É certo que o partido dele não era nada sério. O Monster Raving Loony Party tinha como slogan a frase "Vote for insanity - you know it's right". O partido chegou a lançar até um gato (chamado Cat Mandu) para concorrer às eleições para primeiro ministro. Fazia propostas como a obrigatoriedade de senhores carecas usarem chapéu pra evitar que o reflexo do sol nas calvas atrapalhe a visibilidade de pilotos de avião.

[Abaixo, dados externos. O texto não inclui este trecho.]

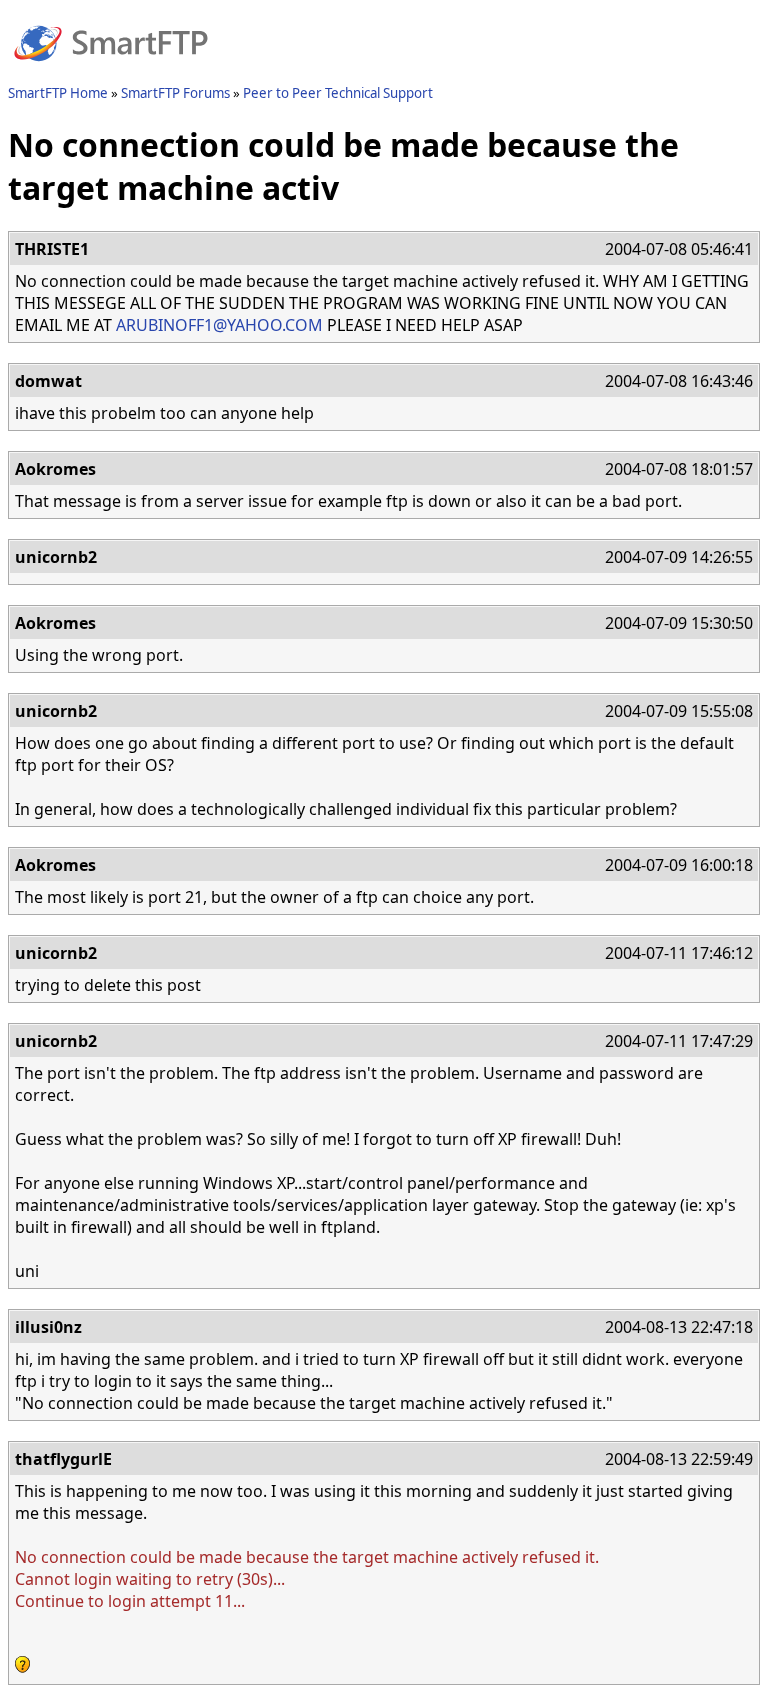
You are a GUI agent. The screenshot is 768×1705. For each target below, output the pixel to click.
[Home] (111, 73)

Quando Sutch morreu, em 1999, até o primeiro-ministro Tony Blair mandou uma carta reconhecendo a importância política da maluquice do Lord Sutch. É uma figuraça que eu adoraria ter entrevistado. Certa vez conversei sobre ele com um amigo que foi correspondente da Folha em Londres e ele disse o mesmo (só que ele chegou à cidade mais ou menos na época em que David morreu, enquanto eu nunca fui lá).

Em uma entrevista de 1997, Lord Sutch revela o que botava na papinha dos músicos com que ele trabalhava. Realmente, se for olhar o que o Blackmore fazia no palco em 1970, faz sentido. Se for olhar os últimos minutos do California Jam, também.


O que você procurava nos músicos de apoio? Vários caras que ficaram famosos tocaram com você em diferentes formações dos Savages.
Ensinávamos os Savages a serem visuais e se moverem bastante. Eu corria muito pelo palco, então ensinamos a banda a não ficar parada também. Esse é um dos principais fatores. Havia uma rotina de marcha com o baixista e o cara da batuta: eles andavam pra frente, esquerda-direita esquerda-direita e iam pro lado da galera. O bateirista e o pianista andavam lado a lado. Então pulavam pelo palco e saltavam no ar, e tudo isso era ensinado a caras como Ritchie Blackmore, que até nós o pegarmos ficava só ali no canto paradão. A gente tinha que arrastar o cara pelo palco pra botar um pouco de vida nele.
Então, quando ele entrou no Deep Purple, a banda decolou. Quando eles faziam shows de palco, diziam que o Ritchie Blackmore roubava o show, porque ele era muito visual. Ele estava muito na frente de todos os outros. Eles podiam ser como ele talvez musicalmente, mas não visualmente, porque ele foi treinado pela Screamin' Lord Sutch and the Savages. Os outros eram só simples músicos.